Июнь 25 года. <…> Сейчас мы стоим на балконе квартиры Толстых (на Остоженке) и курим. Перед нами закат, непривычно багровый и страшный. На лице Есенина полубезумная и почти торжествующая улыбка. Он говорит, не вынимая изо рта папиросы: «Видал ужас?… Это – мой закат… Ну пошли! Соня ждет».[169]
Неудачи с женитьбой поэт связывал с конкретным городом и с обстановкой в нем. Есенин надеялся, что переезд в другое место улучшит его жизнь и сообщал об этом в письме к Н. К. Вержбицкому до 25 мая 1925 г.: «Всё, на что я надеялся, о чем мечтал, идет прахом. Видно, в Москве мне не остепениться. Семейная жизнь не клеится, хочу бежать. Куда? На Кавказ!» (VI, 219. № 231). Семейные проблемы Есенина отчасти сопоставимы с особым типом уклада крестьянской семьи, известной под названием «примачество»: когда жених переходил жить в дом родителей невесты. Обыкновенно же невеста поселялась у свекра и свекрови (так было заложено в патриархальной общине и отражено в композиции свадьбы – в пути свадебного поезда из церкви). В случае, когда жених оказывался примаком, именно он (а не невеста) должен был подлаживаться под индивидуальный стиль взаимоотношений в новой семье.
Есенину претил культ Льва Толстого, царивший в семье внучки – жены поэта:
С новой семьей вряд ли что получится, слишком все здесь заполнено «великим старцем», его так много везде, и на столах, и в столах, и на стенах, кажется, даже на потолках, что для живых людей места не остается. И это душит меня (VI, 219. № 231).
Так обернулось своей противоположной стороной стремление Есенина породниться с великой фамилией, войти в состав семьи человека с мировой славой! Бытует устойчивое мнение, что две неординарных и талантливых личности не уживаются вместе, как два медведя в одной берлоге; и Есенин, действительно, бежал из квартиры в р-не Остоженки в Померанцевом переулке, дом 3, в которой даже посмертно царил дух великого Толстого. Тем не менее глубочайшее почтение, с которым относились в этой семье ко всякой одаренной личности, впоследствии сыграло огромную положительную роль: были сохранены все имевшиеся рукописи Толстого и Есенина.

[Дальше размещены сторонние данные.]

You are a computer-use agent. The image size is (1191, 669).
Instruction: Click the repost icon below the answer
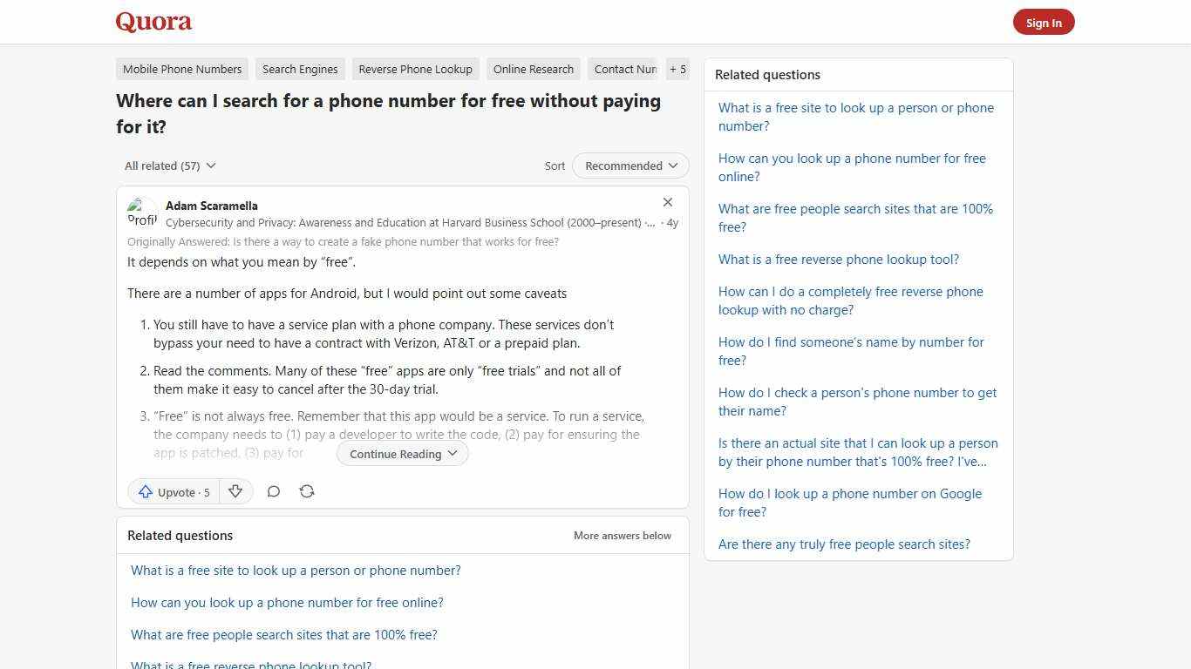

Как свадебное путешествие, хотя и не совсем типичное, можно расценивать супружескую поездку Есенина с С. А. Толстой на Кавказ. В написанном женой и отправленном из Ростова-на-Дону письме 26 июля 1925 г. поэт делает стихотворную приписку В. И. Эрлиху:
Милый Вова,
Здорово. У меня не плохая «жись»,
Но если ты не женился,
То не женись (VI, 220. № 234).
Образ свадебной елочки
18 августа 1925 г. Есенин пишет П. И. Чагину из Мардакян строки, идущие вразрез с его прежней концепцией насчет большой древесной семьи: «Сам знаешь: жена, дети, и человек не дерево» (VI, 222. № 236). Несколькими годами раньше, вскоре после женитьбы А. Б. Мариенгофа на А. Б. Никритиной 31 декабря 1922 года (оформление в ЗАГСе – 13 июня 1923 г.),[170] Есенин радовался видоизменению интерьера привычной комнаты – прежнего холостяцкого жилья двух друзей, и поэт улавливал в древесной зелени свадебную символику:[171]
На столе, застеленном свежей накрахмаленной скатертью, стоит глиняный кувшин с ветками молодой сосны. Есенин мнет в пальцах зеленые иглы. – Это хорошо, когда в комнате пахнет деревцом.[172]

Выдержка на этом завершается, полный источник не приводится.